On that fateful day, Aug. 7, Cook, a pitcher for the Colorado Rockies, experienced dizziness and shortness of breath. He thought the symptoms were merely a byproduct of the Denver altitude or the flu.
He had pitched two innings against the Reds and he felt awful, as if he were going to pass out.
The Rockies medical staff sent Cook to the hospital, where it was determined that he had clots in his right shoulder that were lodging in his lungs.
“I had the paramedic and doctor telling me as I was lying on the stretcher that I should be dead,’’ Cook recalled. “At that point, I’m fighting for my life. I wasn’t thinking about baseball. I was thinking about my family and my health and whether I was going to make it.’’
Cook was on the disabled list until July 30, 2005. He had to clear all sorts of hurdles to resume his baseball career, but when he went 7-1 with a 3.07 ERA in his final 12 starts that season, he realized the long haul was over. He was back.
So here it is, seven years later. He has gone through a series of nagging, even stupid injuries (last year, he jammed his finger in a door during spring training and essentially ruined his free agent season).
Now he is on a minor league contract, fighting for a spot in the Red Sox rotation.
“I’ve been through a lot of annoying things recently, but I think what happened to me has really put things in perspective,’’ Cook said. “It’s frustrating, for sure, because it’s taken a few years of productive times away from my career.
“But I’m here again and I feel with these things behind me, I’m every bit the pitcher I was. I feel I have the ability still to win in this league, and that’s what I’m trying to show.’’
Cook is known for allowing Craig Biggio’s 3,000th hit in June 2007, but he was a good enough pitcher to merit a contract worth $30 million over three years in 2009.
The Red Sox decided early in camp that they were going to hold the reins on Cook a little. In the past, he experienced shoulder problems after doing too much too soon.
“It’s not something I wanted to do, but I think it was the best decision to make,’’ said Cook, who threw his first batting practice yesterday. “Realistically, I’m four or five days behind everyone else. It wasn’t as much of a setback as we thought it might be.’’
For sure, he is miles ahead of last year.
He had prepared all winter to get his shoulder in shape, only to get his finger stuck in that door.
“I’ve learned to realize that you can’t control some things,’’ said Cook, “but hopefully you learn from the things you go through so you don’t put yourself in position to have some of those stupid things happen.
“I couldn’t pick up a baseball for four weeks after I broke my finger. All of the stuff I did to get my shoulder better went out the window. I lost four weeks and had to start over again.’’
His agent, Joe Bick, shopped Cook this offseason. Boston was, in his estimation, the perfect fit because the Sox were looking for a low-cost starter to compete for the fifth spot in the rotation.
Cook’s signing was supported by Bob McClure, the new Red Sox pitching coach, who coached Cook at two levels in the Colorado system.
Cook is a bulldog-type pitcher with a good sinker.

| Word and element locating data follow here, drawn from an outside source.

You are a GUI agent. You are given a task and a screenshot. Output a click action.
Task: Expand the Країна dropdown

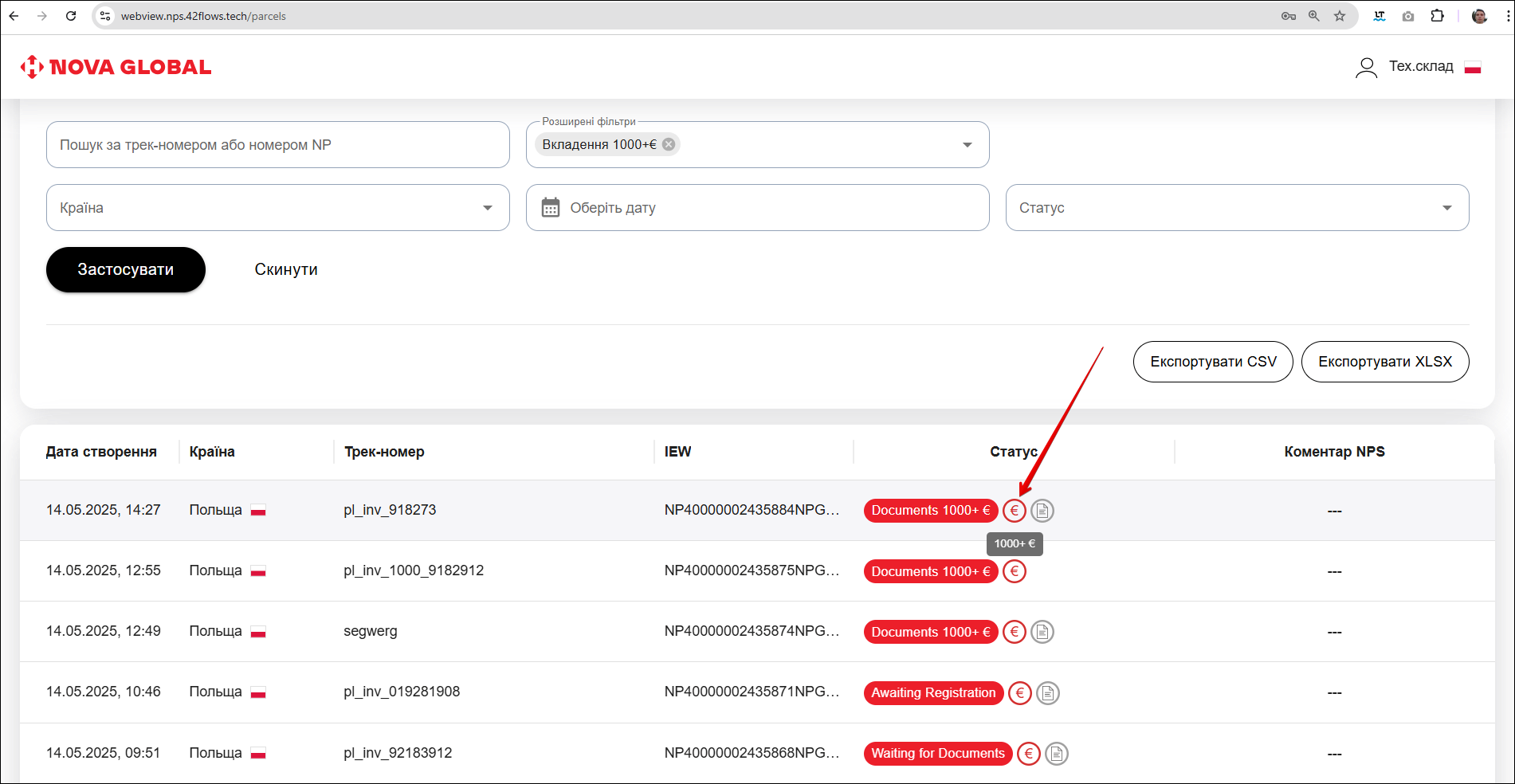[487, 208]
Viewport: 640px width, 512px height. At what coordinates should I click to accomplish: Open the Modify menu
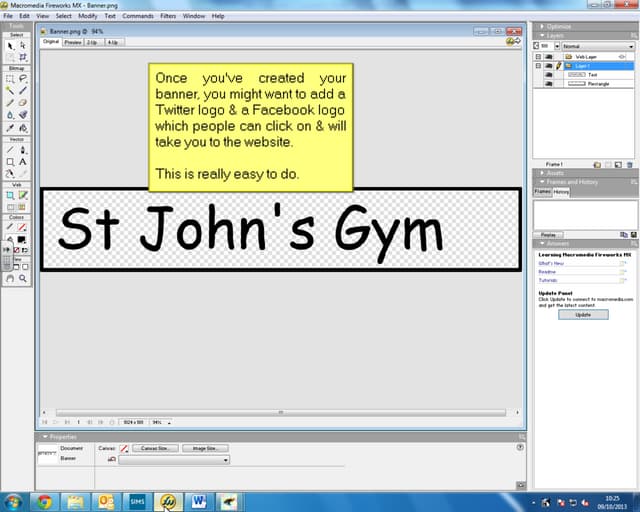(88, 16)
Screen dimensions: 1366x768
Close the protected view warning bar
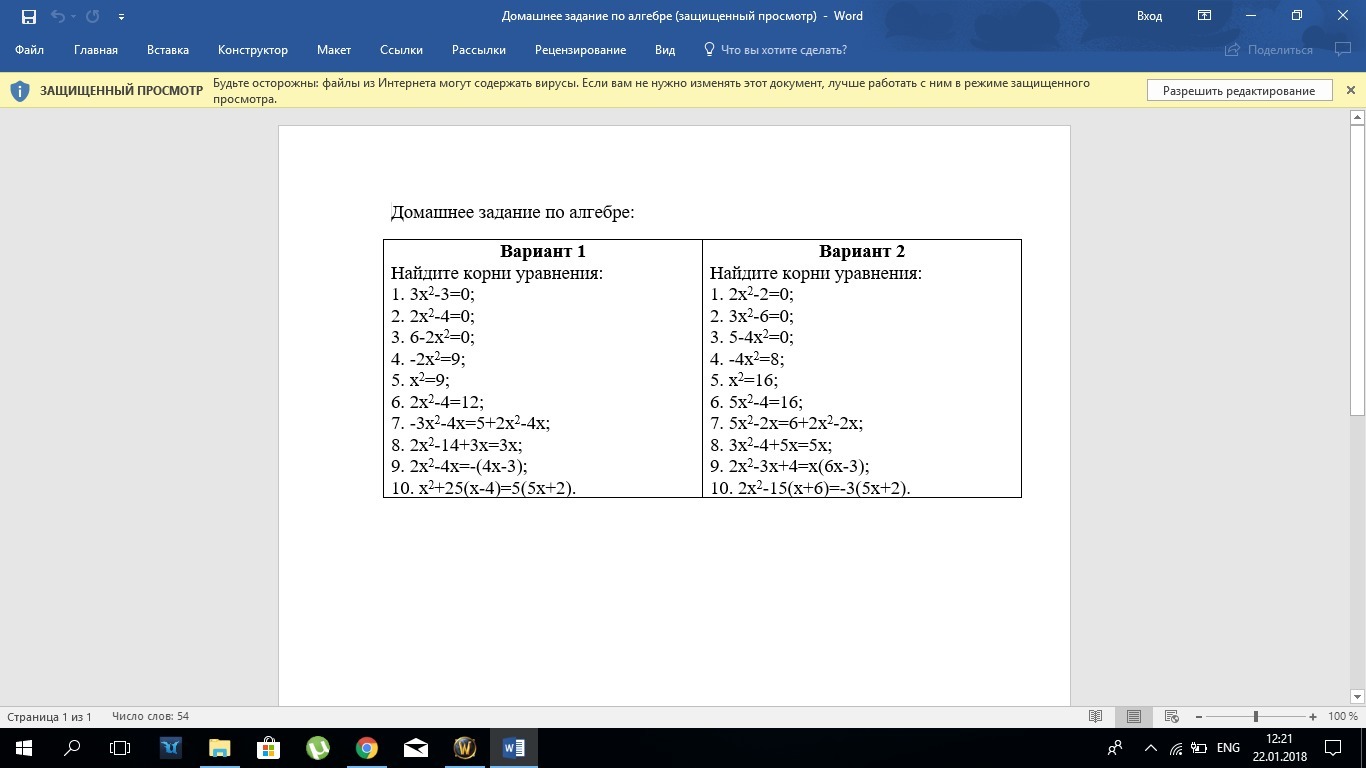pos(1350,91)
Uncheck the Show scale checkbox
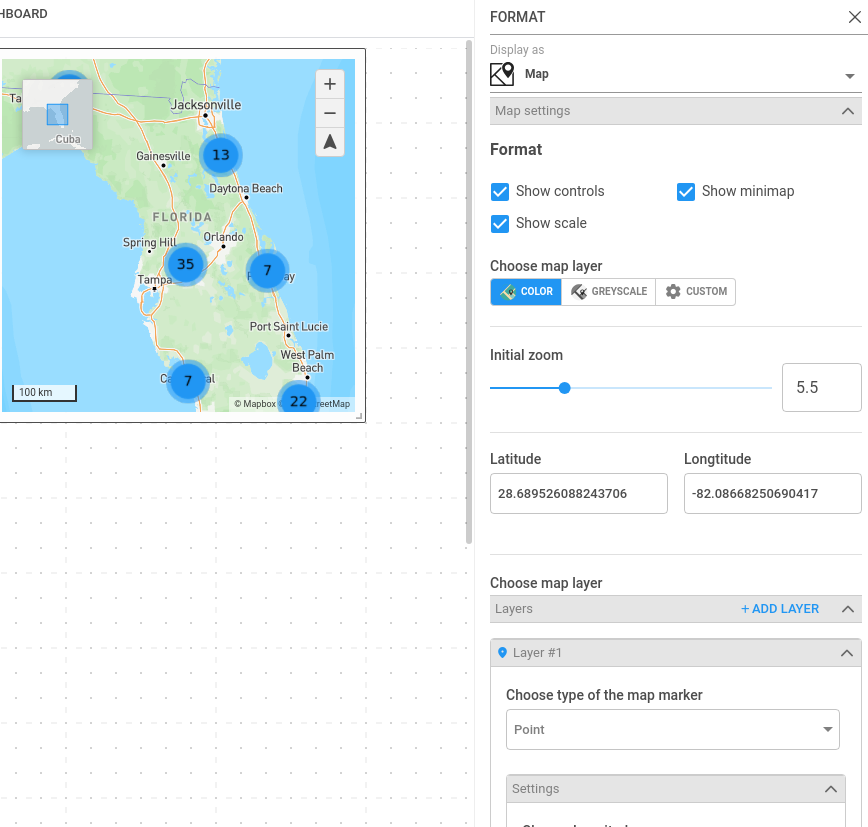This screenshot has width=868, height=827. point(499,224)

The injuries have limited him, but the feeling is that being reunited with McClure can get him back to the basic strengths that made him an All-Star in 2008.
“This definitely felt like it was the best situation for me,’’ Cook said. “Great organization, openings in the rotation, my relationship with Bob all made it seem like this was the best place for me.’’

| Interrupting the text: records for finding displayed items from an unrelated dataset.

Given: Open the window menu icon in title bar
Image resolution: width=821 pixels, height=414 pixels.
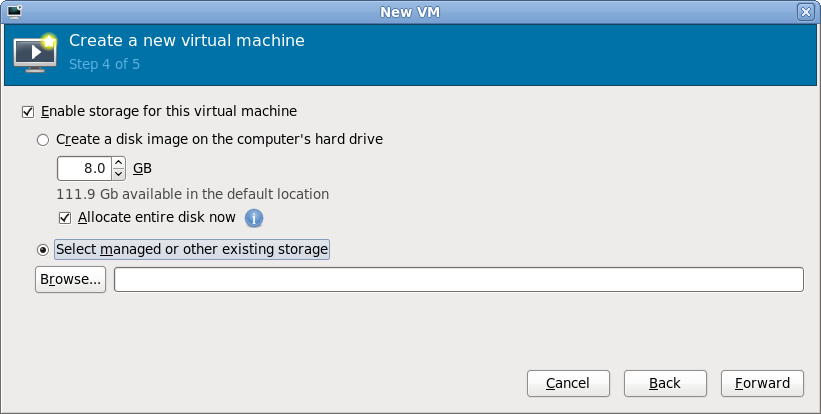Looking at the screenshot, I should (x=14, y=11).
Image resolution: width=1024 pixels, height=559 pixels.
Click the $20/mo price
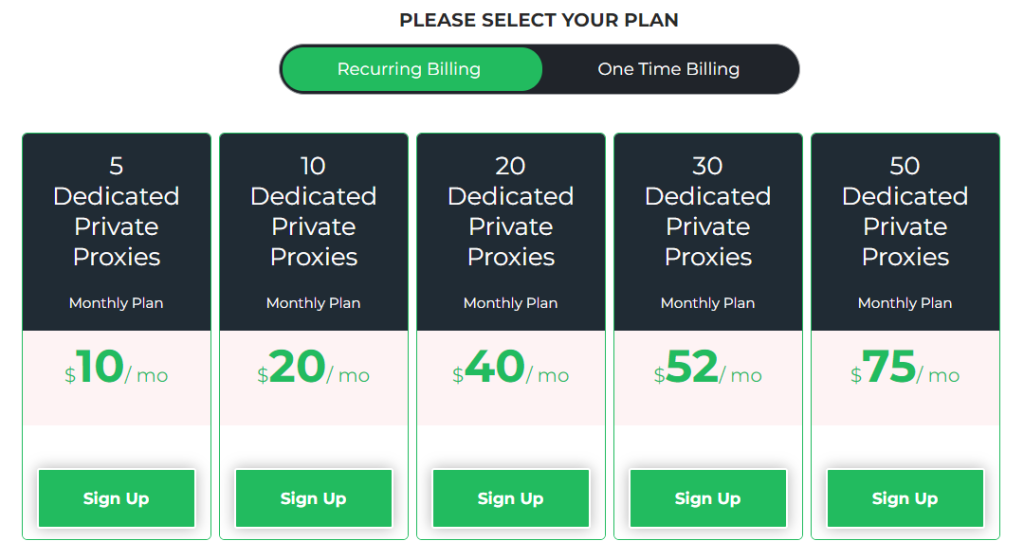[313, 369]
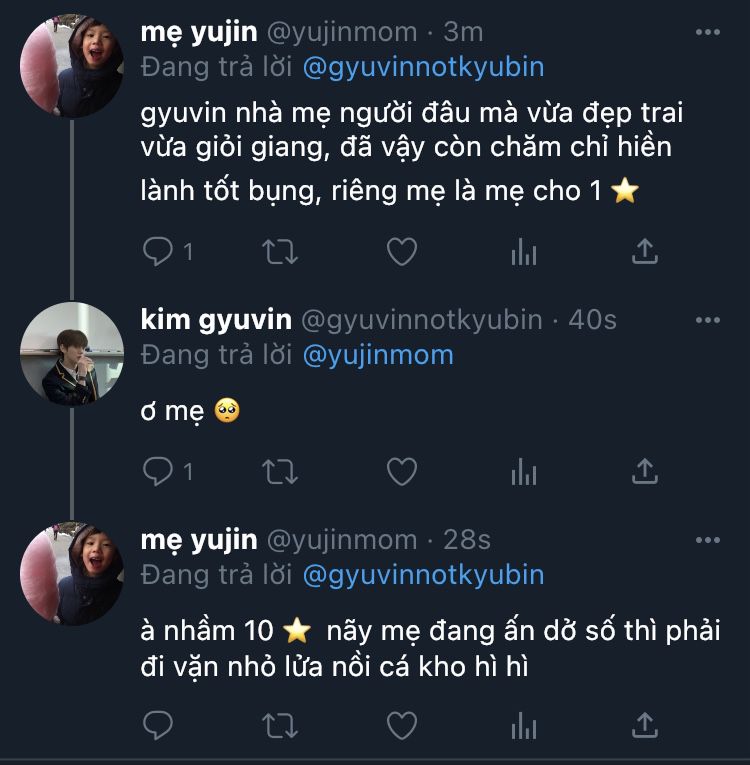Like kim gyuvin's 'ơ mẹ' tweet
This screenshot has width=750, height=765.
[x=402, y=470]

He was always a competitive sort, never backing down to any hitter. He was tough on the mound, and that attitude, which is a big part of his game, has returned.

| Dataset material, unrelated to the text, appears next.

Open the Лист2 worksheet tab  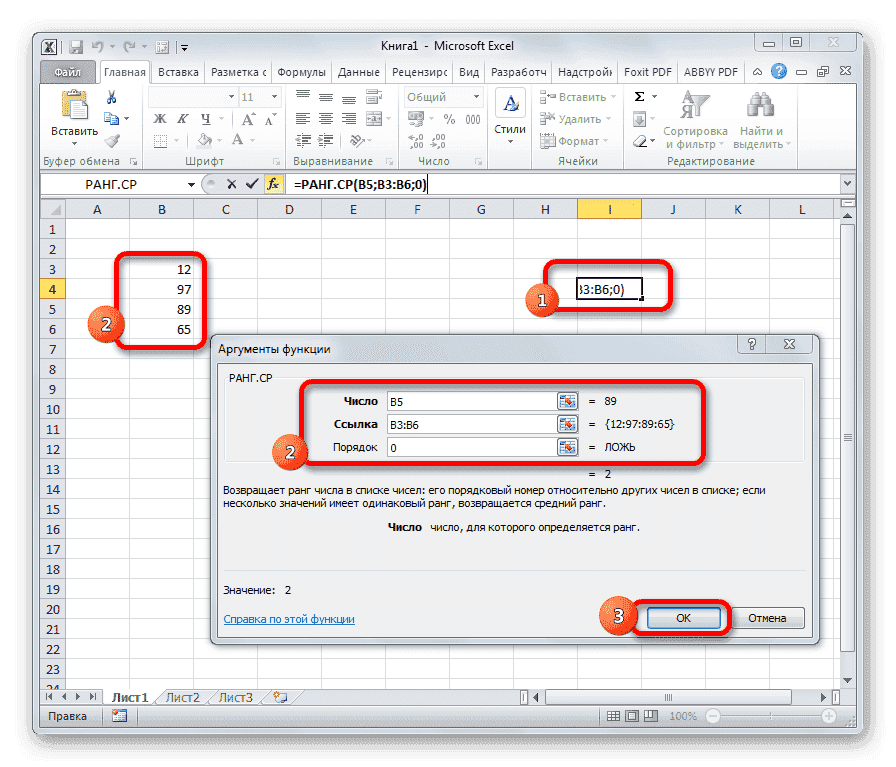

Cook was part of that incredible Colorado run at the end of the 2007 season in which the Rockies won 14 of 15 - including 11 in a row - in a 20-8 September run that got them into the playoffs. And now he comes to a team that went 7-20 last September and suffered the biggest collapse in baseball history.
“I’ll never forget the run we had,’’ he said. “It was amazing to be a part of it. I just wish we could have won a game or two in the World Series, but Boston was just very tough that year.
“As far as this team goes, the guys have taken responsibility for what happened. They have moved on and want to make sure that stuff never happens again.’’
Cook is also happy to be with the team that Tony Conigliaro played for.
“It was an honor to be recognized for what had happened to me and that I was able to overcome what happened to me to resume my career,’’ Cook said.
“I grew up in church, and what happened to me renewed my faith in the Lord. He got me through a challenging time in my life, and the whole experience made me stronger as a person.
“It’s allowed me to put everything in perspective. I know what’s important. I know better what things I need to worry about and what things I have no control over.